| WHAT IS EXPECTED |
Starting at the line containing "How do I perform: Click the 米国株式" and ending at the line containing "Expand the Speichern", print every line of the material below exactly, both ends included, and stop there.

| DATA RECORDS |
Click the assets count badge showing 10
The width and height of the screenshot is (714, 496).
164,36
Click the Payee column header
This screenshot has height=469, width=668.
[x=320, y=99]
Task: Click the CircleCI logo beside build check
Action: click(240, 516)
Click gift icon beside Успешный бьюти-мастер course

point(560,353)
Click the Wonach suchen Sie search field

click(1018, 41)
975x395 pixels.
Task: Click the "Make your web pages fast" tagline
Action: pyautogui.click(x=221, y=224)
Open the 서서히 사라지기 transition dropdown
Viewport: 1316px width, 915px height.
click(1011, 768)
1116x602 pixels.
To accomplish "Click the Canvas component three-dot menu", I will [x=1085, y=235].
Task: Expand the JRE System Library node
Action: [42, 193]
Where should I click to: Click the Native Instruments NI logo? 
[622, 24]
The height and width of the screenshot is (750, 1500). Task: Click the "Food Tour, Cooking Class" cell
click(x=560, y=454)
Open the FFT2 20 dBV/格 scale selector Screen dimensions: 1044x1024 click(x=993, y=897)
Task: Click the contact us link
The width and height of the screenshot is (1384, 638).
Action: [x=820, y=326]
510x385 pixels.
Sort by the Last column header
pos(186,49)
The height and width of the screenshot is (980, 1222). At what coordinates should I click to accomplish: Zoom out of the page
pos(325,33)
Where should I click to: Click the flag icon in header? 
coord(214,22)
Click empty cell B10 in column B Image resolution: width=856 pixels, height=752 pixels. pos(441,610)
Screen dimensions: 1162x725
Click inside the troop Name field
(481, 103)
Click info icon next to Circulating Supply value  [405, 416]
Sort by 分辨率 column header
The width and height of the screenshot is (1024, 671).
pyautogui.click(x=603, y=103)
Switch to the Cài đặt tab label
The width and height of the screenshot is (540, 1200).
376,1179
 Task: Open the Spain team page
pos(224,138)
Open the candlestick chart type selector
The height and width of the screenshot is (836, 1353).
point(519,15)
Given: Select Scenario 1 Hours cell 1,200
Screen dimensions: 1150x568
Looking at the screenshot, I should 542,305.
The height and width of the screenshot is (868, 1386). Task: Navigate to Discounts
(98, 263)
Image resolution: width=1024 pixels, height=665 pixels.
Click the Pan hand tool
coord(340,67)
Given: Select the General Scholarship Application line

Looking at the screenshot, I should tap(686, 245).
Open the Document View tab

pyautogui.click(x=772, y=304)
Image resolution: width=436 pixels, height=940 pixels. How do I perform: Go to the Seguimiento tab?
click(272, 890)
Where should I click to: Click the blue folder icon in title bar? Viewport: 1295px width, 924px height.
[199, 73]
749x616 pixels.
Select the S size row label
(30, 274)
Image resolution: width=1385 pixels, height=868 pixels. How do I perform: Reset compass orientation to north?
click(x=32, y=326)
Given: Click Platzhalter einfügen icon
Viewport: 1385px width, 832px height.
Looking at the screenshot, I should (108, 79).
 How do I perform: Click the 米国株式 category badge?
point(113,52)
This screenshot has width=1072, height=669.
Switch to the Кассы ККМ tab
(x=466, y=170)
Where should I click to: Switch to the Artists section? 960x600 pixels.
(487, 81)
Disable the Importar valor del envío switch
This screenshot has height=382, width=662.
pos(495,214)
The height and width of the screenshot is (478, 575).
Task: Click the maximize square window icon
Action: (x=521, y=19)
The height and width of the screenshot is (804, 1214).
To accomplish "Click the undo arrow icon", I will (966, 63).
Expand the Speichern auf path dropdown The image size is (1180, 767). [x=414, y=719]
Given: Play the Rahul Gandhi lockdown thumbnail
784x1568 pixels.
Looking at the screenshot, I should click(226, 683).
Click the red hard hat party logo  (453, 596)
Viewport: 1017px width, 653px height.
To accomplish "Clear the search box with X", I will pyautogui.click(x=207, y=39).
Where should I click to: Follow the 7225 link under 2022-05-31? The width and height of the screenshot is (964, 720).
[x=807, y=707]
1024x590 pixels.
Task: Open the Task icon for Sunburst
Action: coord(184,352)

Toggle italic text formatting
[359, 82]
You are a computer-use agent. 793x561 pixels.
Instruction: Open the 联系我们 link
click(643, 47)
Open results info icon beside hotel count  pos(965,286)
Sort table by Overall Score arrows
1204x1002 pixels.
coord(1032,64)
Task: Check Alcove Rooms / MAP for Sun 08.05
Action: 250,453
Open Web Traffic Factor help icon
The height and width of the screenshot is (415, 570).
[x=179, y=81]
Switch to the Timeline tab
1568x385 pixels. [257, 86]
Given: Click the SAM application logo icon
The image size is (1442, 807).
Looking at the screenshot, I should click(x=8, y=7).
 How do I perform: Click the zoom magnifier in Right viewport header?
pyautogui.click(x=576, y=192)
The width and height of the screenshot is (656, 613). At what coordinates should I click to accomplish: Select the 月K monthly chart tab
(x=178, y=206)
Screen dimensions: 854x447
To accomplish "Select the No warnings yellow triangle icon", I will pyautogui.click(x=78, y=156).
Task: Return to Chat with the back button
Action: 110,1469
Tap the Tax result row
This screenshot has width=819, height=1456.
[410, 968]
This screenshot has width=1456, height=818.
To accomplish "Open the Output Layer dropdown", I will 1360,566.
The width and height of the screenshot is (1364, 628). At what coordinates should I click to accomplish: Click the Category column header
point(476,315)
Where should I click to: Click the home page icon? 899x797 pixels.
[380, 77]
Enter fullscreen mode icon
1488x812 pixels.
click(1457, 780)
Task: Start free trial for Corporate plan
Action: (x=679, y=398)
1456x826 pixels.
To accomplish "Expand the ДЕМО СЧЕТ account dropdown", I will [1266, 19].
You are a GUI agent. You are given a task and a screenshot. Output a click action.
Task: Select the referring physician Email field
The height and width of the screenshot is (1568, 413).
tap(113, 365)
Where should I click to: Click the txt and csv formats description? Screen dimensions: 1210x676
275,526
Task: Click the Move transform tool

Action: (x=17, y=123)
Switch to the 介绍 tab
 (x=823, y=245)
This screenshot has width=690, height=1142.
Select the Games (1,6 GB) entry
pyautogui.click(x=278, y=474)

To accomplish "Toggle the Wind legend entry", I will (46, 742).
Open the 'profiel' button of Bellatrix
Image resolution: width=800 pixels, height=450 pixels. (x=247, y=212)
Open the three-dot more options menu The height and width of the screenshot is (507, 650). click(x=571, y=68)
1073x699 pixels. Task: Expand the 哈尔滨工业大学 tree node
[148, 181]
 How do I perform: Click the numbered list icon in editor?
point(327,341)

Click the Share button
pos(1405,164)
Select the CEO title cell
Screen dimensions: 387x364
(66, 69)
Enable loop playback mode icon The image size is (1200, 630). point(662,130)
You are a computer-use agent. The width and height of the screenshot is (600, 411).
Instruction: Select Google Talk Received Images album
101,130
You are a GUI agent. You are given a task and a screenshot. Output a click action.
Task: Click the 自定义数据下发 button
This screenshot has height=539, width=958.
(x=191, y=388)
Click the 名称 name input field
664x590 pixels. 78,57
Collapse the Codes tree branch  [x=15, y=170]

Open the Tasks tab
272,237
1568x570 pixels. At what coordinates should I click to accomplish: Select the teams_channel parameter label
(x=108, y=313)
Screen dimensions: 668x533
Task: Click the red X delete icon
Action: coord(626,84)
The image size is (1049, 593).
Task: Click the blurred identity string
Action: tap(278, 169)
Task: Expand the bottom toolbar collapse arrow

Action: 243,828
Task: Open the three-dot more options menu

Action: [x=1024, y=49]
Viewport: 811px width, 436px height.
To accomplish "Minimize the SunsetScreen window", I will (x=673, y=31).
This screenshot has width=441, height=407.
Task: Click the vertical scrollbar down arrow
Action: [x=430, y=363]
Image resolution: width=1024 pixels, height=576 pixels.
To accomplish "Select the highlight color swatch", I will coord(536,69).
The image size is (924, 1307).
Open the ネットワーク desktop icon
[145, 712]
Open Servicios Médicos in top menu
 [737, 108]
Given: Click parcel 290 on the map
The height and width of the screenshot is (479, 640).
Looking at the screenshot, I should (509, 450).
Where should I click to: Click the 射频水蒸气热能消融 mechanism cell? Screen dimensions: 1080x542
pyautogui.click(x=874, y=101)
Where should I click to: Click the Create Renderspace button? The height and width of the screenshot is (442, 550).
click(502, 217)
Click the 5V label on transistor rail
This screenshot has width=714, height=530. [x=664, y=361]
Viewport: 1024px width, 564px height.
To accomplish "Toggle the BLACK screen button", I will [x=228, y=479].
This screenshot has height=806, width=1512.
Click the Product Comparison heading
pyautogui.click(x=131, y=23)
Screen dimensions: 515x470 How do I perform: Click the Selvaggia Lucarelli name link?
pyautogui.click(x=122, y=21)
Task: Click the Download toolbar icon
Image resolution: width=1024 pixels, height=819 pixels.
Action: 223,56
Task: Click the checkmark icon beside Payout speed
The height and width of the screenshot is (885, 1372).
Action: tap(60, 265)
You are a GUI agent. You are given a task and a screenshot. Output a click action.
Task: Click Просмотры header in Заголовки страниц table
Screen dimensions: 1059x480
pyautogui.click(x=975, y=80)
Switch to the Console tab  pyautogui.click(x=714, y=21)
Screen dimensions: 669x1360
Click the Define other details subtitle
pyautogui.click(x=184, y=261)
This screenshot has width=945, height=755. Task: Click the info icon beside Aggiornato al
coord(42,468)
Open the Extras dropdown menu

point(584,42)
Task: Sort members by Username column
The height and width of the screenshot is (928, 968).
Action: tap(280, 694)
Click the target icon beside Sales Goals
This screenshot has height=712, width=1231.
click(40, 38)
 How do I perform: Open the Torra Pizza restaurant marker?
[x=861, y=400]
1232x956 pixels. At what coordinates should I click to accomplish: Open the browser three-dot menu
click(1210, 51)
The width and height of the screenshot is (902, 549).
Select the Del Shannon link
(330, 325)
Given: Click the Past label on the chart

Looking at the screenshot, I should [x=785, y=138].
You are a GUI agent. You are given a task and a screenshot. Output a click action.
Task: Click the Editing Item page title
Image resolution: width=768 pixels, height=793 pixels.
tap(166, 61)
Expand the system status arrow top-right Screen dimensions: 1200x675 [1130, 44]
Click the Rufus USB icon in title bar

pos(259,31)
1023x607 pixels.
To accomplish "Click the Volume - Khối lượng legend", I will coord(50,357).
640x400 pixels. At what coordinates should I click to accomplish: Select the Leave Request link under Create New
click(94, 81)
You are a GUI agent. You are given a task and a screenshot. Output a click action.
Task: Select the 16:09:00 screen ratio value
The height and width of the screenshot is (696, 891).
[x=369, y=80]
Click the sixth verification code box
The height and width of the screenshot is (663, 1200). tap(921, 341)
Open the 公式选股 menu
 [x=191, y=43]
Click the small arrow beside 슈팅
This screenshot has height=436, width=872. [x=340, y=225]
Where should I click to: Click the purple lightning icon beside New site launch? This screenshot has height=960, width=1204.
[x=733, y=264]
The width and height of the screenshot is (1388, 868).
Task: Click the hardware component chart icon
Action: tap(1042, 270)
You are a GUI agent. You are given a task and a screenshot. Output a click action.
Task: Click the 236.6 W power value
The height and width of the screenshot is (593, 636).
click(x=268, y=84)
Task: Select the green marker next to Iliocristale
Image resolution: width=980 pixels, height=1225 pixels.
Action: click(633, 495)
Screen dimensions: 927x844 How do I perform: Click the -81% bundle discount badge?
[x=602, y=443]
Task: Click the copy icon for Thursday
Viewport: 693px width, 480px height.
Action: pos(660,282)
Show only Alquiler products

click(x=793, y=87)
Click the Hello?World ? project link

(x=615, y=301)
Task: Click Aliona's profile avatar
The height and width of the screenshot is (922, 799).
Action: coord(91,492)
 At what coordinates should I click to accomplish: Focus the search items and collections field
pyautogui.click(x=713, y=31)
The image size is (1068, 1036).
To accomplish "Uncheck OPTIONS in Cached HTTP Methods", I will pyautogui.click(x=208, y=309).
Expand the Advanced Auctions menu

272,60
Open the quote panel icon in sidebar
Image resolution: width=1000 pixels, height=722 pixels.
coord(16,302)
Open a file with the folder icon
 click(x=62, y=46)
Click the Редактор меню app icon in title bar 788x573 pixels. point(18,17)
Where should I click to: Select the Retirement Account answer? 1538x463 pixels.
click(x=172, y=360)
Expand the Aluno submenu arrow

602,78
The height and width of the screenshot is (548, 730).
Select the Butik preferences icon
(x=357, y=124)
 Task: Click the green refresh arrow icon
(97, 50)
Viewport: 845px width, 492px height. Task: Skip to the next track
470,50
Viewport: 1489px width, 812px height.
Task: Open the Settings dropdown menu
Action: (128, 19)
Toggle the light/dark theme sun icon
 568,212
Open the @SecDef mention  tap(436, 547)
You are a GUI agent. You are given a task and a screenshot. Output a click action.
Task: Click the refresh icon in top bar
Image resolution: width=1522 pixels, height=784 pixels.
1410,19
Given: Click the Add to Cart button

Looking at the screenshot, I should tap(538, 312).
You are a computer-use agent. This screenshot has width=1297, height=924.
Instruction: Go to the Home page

| RESULT OF THIS TASK |
 How do I perform: Click the 米国株式 category badge?
point(113,52)
This screenshot has width=1072, height=669.
Switch to the Кассы ККМ tab
(x=466, y=170)
Where should I click to: Switch to the Artists section? 960x600 pixels.
(487, 81)
Disable the Importar valor del envío switch
This screenshot has height=382, width=662.
pos(495,214)
The height and width of the screenshot is (478, 575).
Task: Click the maximize square window icon
Action: (x=521, y=19)
The height and width of the screenshot is (804, 1214).
To accomplish "Click the undo arrow icon", I will (966, 63).
Expand the Speichern auf path dropdown The image size is (1180, 767). [x=414, y=719]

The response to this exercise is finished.